Alice absorbed the blow. “It’s a difficult thing to give your body to doctors,” she admitted. “I know when I’m weak and ill and in pain, I become complicit. I almost feel like I’m my baby, looking up at me to take care of her. I do understand what it’s like to be that helpless—”
A shrug of the shoulders. He kept staring to the right of her ear.
“I’m more than cogent enough to watch what the doctors and nurses do to me. I listen to their explanations. Believe me, honeysuckle, I’m not happy about…about this.” She motioned with her hands. “Part of me that feels as if their medical work is separate—I’m watching a television show where doctors discuss my status.”
“Right, it’s so goddamn infantilizing.”
“And it doesn’t seem like I’m actually doing anything. I’m lying there, passive, letting them pump me with poisons. All I can do is hope that a donor match comes through. So I can go through some other horrible procedure that might save my life.

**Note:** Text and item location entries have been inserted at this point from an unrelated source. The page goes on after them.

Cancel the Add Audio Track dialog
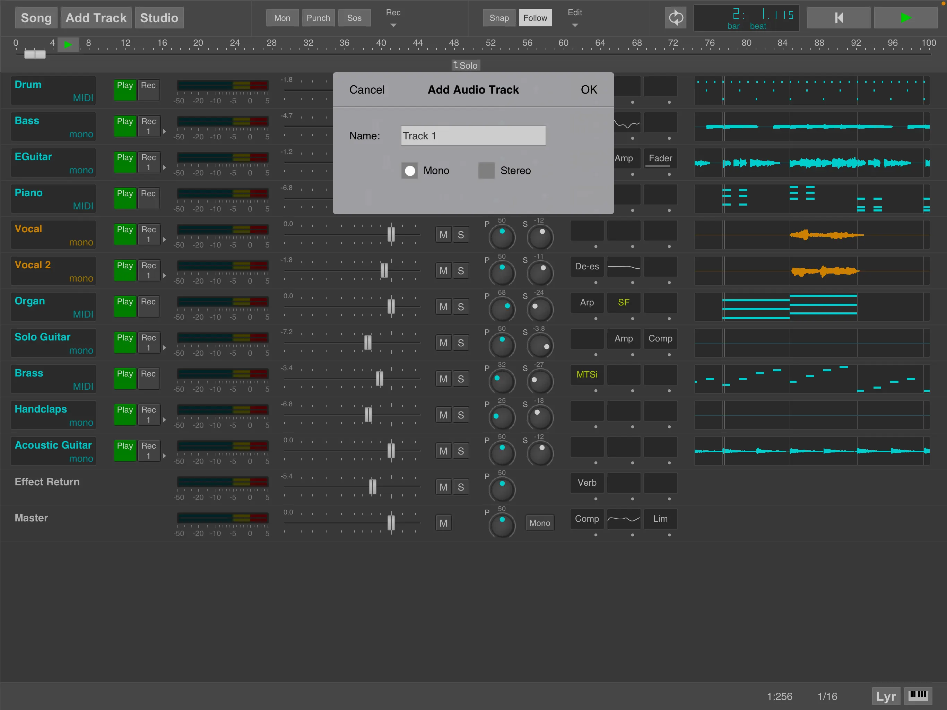The image size is (947, 710). [x=367, y=89]

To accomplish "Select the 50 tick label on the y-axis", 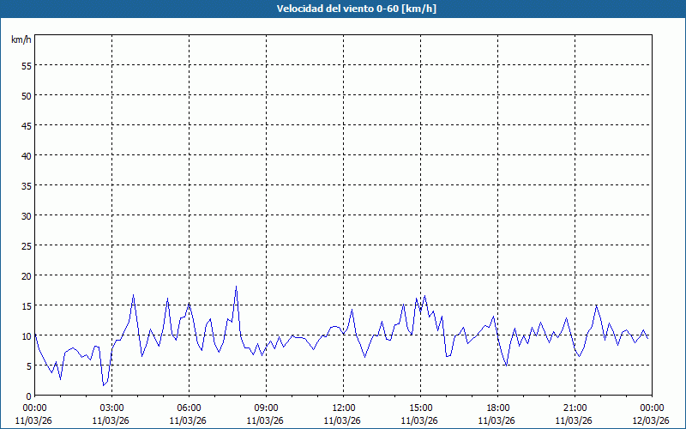I will [x=27, y=95].

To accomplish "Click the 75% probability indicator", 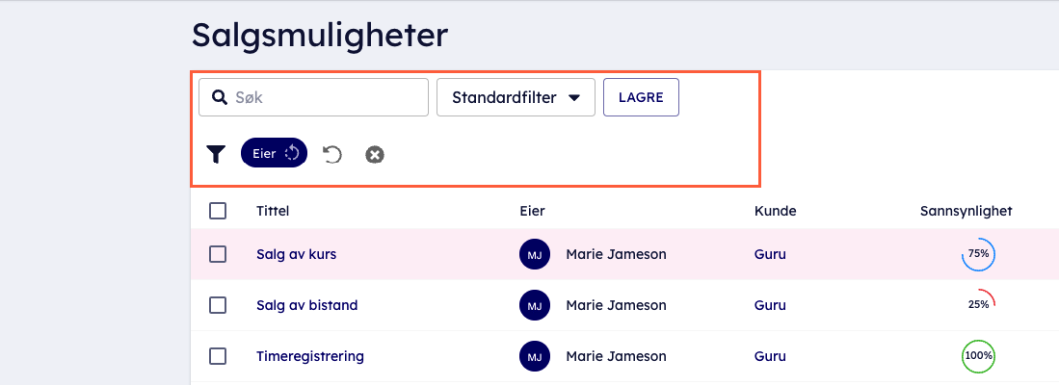I will (x=978, y=254).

“I don’t know you at all,” Alice said. She felt herself tearing up. “But you’re making me very angry at you.”
He flinched.
Running a hand through his hair, sweeping his falling bangs back. Merv avoided eye contact, instead looking at the pamphlets on the wall behind her.
That stare of hers, still boring in.
“I sat in that forsaken bed for more than a month,” Alice continued, “and believe me, the day’s empty spaces, they grow until they become spectral. Spectral. I know all about silence expanding until you’re sure it will never end. Every beep and knock swallowed, and you want to scream, No, fuck it all, just fuck it—”
Her eyes were unblinking, shining and gray and blue, not flinching.